Couto Mixto, the small republic that survived seven centuries in the south of Ourense

The border between Galicia and Portugal is a fertile ground for history and legends. The memory of old battles and the stories of the times of smuggling are interspersed in a space in which the borders drawn on the map are blurred when they are transferred to physical space. The inhabitants of both sides know this well, precursors of the later processes of understanding and elimination of barriers. In the south of the province of Ourense we also find a territory that boasts its own and differentiated history that allowed it to live for several centuries outside of Spain and Portugal. We are talking about the Couto Mixto.

 

Three towns currently belonging to two municipalities in Ourense (Santiago and Rubiás, from Calvos de Randín, and Meaus, from Baltar) were the axes of a curious model of political and territorial organization whose origins date back to the 12th century and the independence of Portugal. The emergence of the neighboring state, and a new frontier, and the difficulty of ordering that limit of more than 1,200 kilometers in length known as The Stripe allowed the small area comprised by these three peoples to become a space not subject to the designs of Spain or Portugal, and that survived until the second half of the 19th century.

 

Constituted in a kind of federal republic, the inhabitants of the Couto Mixto elected a judge or mayor for a period of three years and this in turn appointed a representative (man in agreement) from each of the three towns that made up the territory . Neighbors could decide if they wanted to have Spanish or Portuguese nationality or renounce both and enjoyed exemption from military service, the right of asylum except in the case of crimes of blood, and other peculiarities that turned the area into a territory prone to trade. A route known as the Privileged Path connected the three towns of the Couto Mixto with the neighboring Portuguese town of Tourém.

 

Its small size and its little population (barely 27 square kilometers and a thousand people) and the poverty of the place caused the authorities of Spain and Portugal to pay little attention to the Couto Mixto for centuries. Its organizational model survived until, in the reign of Isabel II, a dispute began between the two countries to end this territorial anomaly. The negotiations were fruitful in the Lisbon Treaty with the decision to include the Couto Mixto in the kingdom of Spain, thus depriving it of its sovereignty.

 

But the memory of that unique republic lives on in the area thanks to the recovery efforts undertaken at the end of the last century. The atrium of the church of Santiago de Rubiás (Calvos de Randín), the same setting where neighbors and authorities met to debate and decide on matters of importance to the Couto Mixto, has hosted since 2008 a statue that pays tribute to all judges who presided that small republic personalizing them in the last of them all, Judge Delfín Modesto Brandón.
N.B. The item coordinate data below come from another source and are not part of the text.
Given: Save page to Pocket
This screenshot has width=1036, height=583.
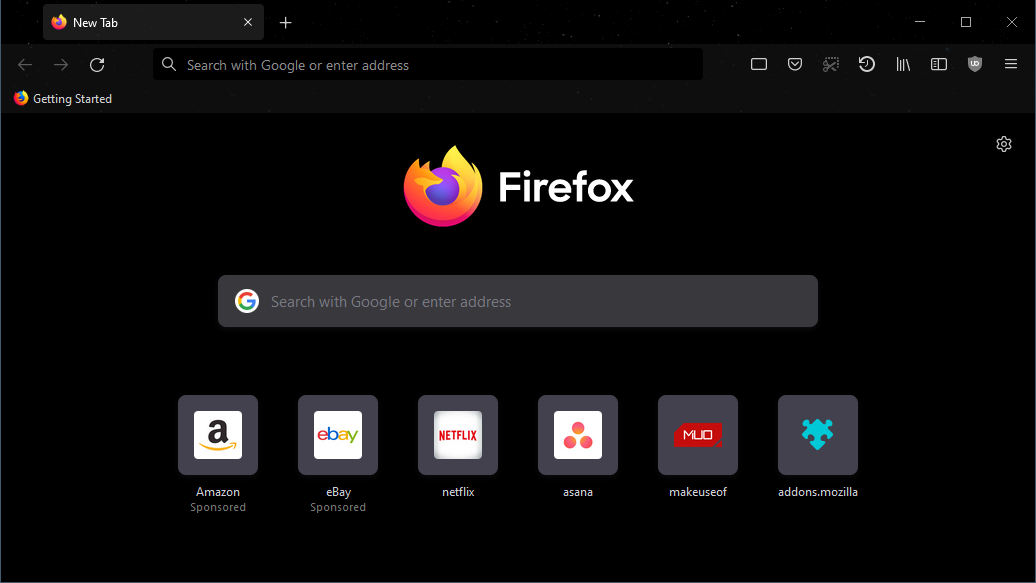Looking at the screenshot, I should coord(795,65).
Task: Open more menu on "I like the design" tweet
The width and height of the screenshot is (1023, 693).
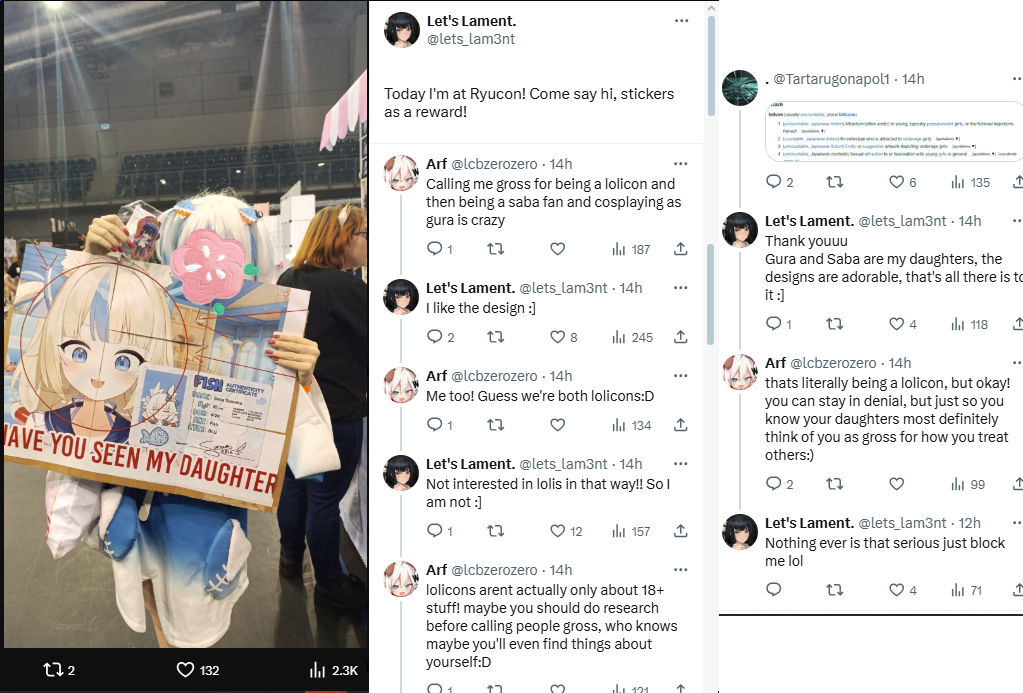Action: (x=680, y=288)
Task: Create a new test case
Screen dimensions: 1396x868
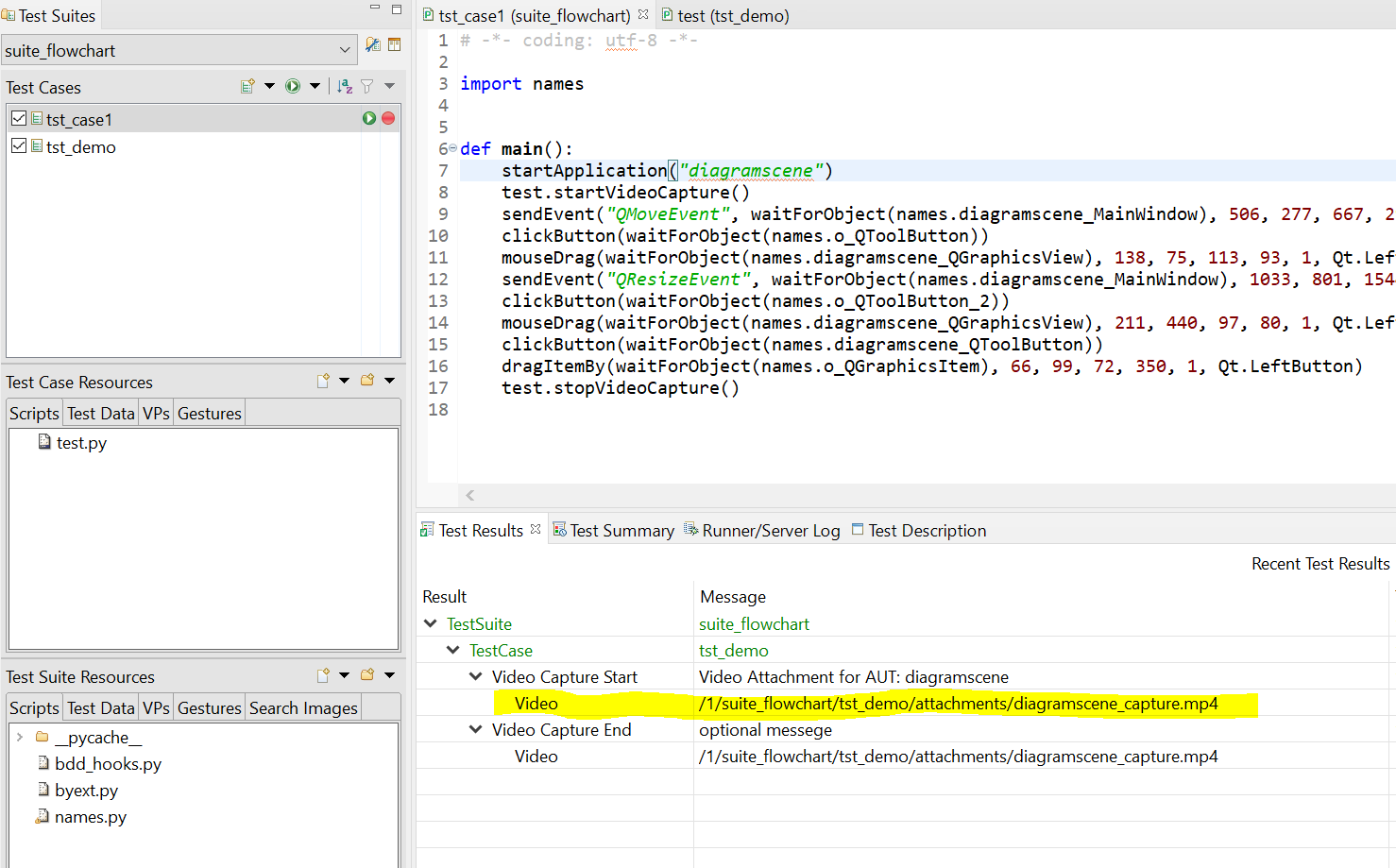Action: tap(247, 85)

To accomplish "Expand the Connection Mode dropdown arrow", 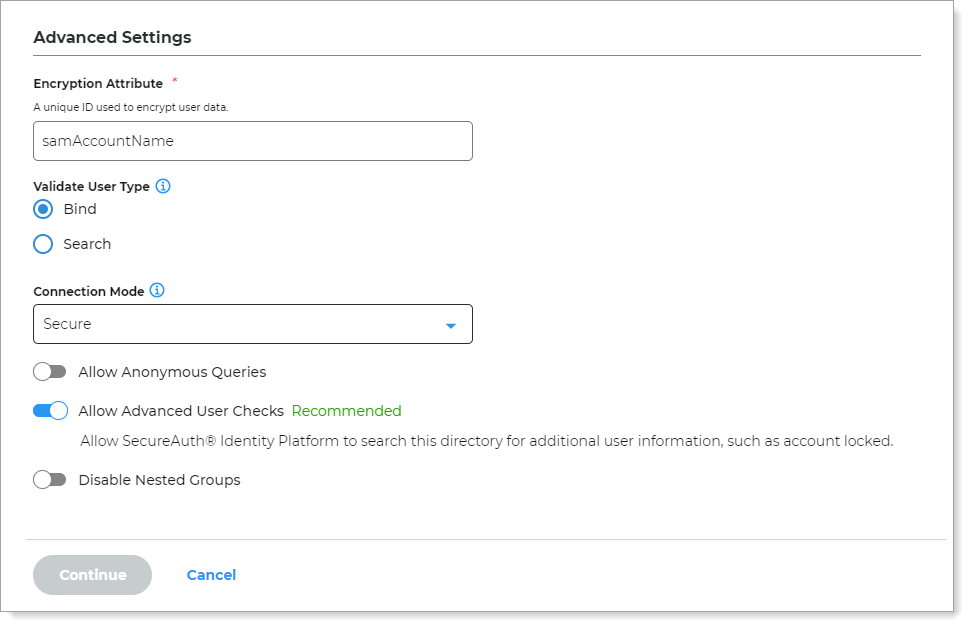I will 450,325.
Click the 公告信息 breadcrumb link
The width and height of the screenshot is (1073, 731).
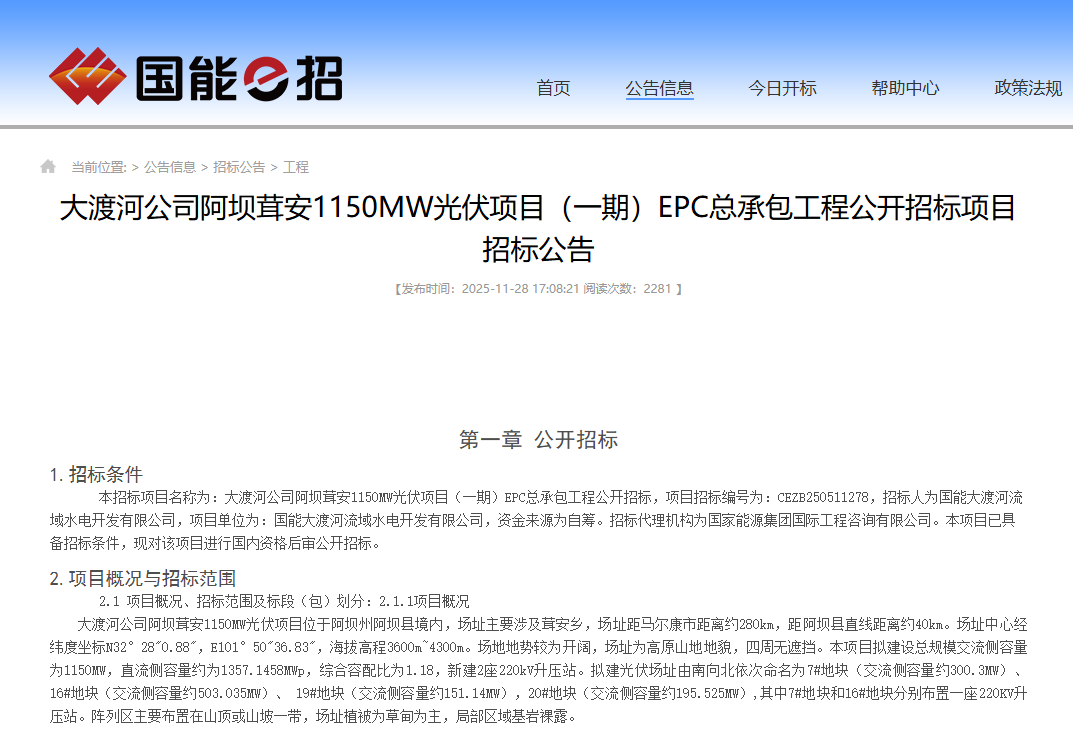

The piece was inaugurated coinciding with the 150th anniversary of the abolition of the Couto Mixto.

 

Since then, the residents have symbolically recovered the figure of the three Men in Agreement and every year, in July, that same atrium is the scene of a commemorative act in which different personalities are appointed as honorary judges. In addition, the church of Santiago guards a replica of the ark in which the documents related to all the decisions taken by the judge and the three men in agreement were kept. Each of they kept one of the three keys that were required to open the ark, something that was done with great solemnity.

 

The old parsonage next to the church currently houses an installation that allows us to know a little better the history of the place and that opens the doors to another great point of interest in the area, a space in which the borders between Galicia and Portugal are also blurred. It is the Interpretation Center of the Couto Mixto, also known as the Porta de Calvos de Randín to the Baixa Limia-Serra do Xurés Natural Park, a transboundary natural space that in 2009 was declared a Biosphere Reserve by UNESCO.